Including nonrandomized studies and other reviews and meta-analyses resulted in differences to varying degrees from the typical intervention review. Reporting results in narratives impeded the drawing of statistical conclusions about the interventions’ summary effect.
Future research studies should focus on:
- Identifying which components of PR are essential, its ideal length and location (hospital-based inpatient or outpatient, or community-based, home-based), the degree of supervision and intensity of training required, how long treatment effects persist, and the barriers of PR attendance and completion in real-life PR settings.
- Determining the best treatment for specific COPD groups, eg, based on sex, severity of COPD, frequency of exacerbations, and type and severity of comorbid mental health problems, so the efficacy of treatments in different subgroups can be assessed.

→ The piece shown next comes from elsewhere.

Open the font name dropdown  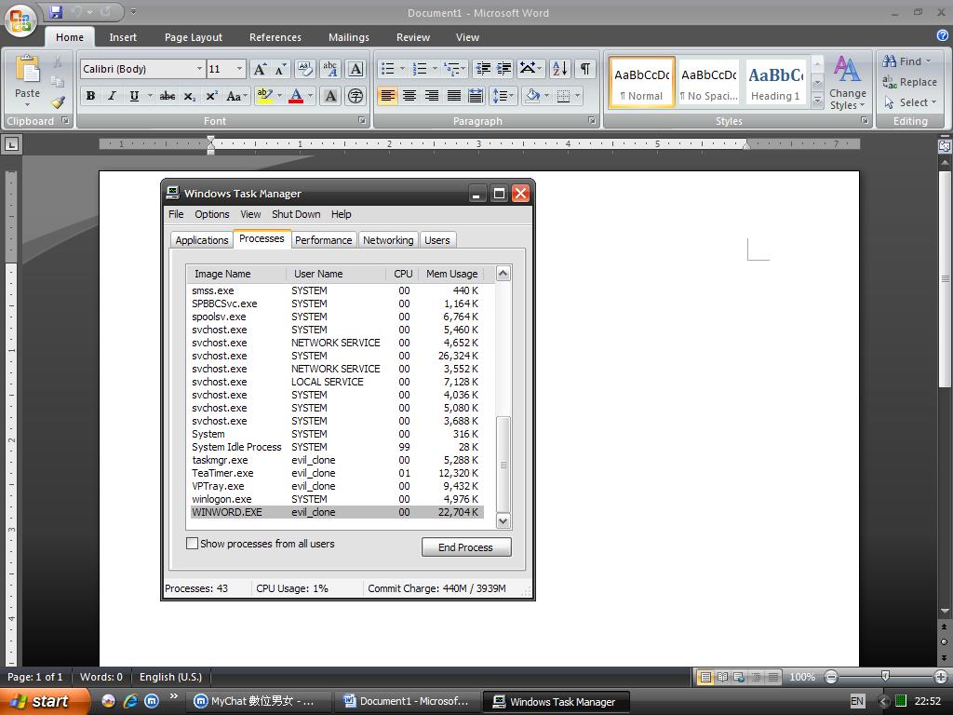199,69
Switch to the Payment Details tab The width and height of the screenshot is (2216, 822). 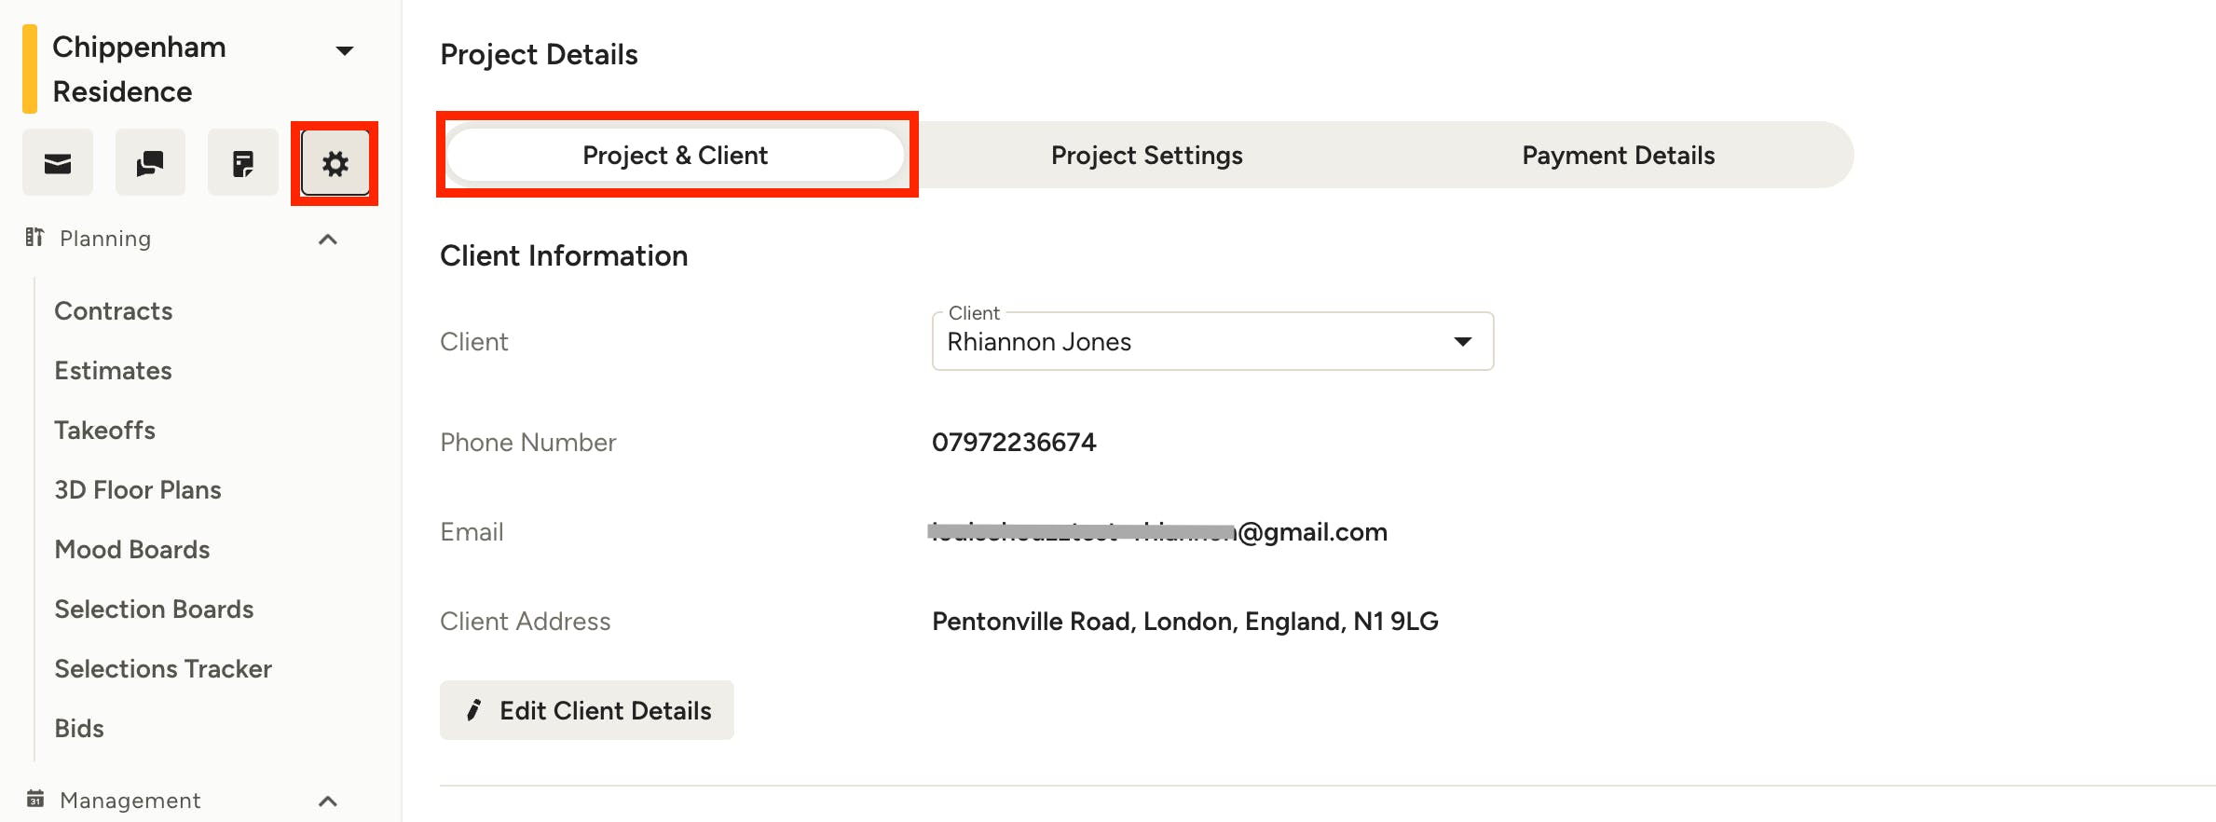pos(1618,155)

- Disentangling the contributions of exercise training, education, and CBT in a COPD population with clear inclusion and exclusion criteria for anxiety and depression severity and adequately powered RCTs.
- Investigate a range of treatment options in COPD across all care settings, including comparison of different treatment options and various combinations.
- Address the cost-effectiveness and feasibility of targeted treatment of anxiety and depression, of the different interventions (eg, optimal length of therapy; when to stop treatment in nonresponders; identifying predictors of success and failure).
- Examine novel types of disease management interventions with respect to social and behavioral principles and models most relevant for COPD patients in order to increase their engagement and improve health outcomes.247,248
- Develop properly “evidence-based” COPD care programs that proactively address mental health in order to optimize physical and mental health outcomes.
Patients suffering from COPD frequently experience comorbid symptoms of anxiety and depression. Detection and recognition of these symptoms is of utmost importance as they are related to both disease progression, treatment, and rehabilitation procedures. Although the literature on treating anxiety and depression in COPD patients is limited, we believe that it points to a more multidisciplinary approach and to the implementation of personalized strategies to address both anxiety and depressive symptoms in these patients.
The authors report no conflicts of interest in this work.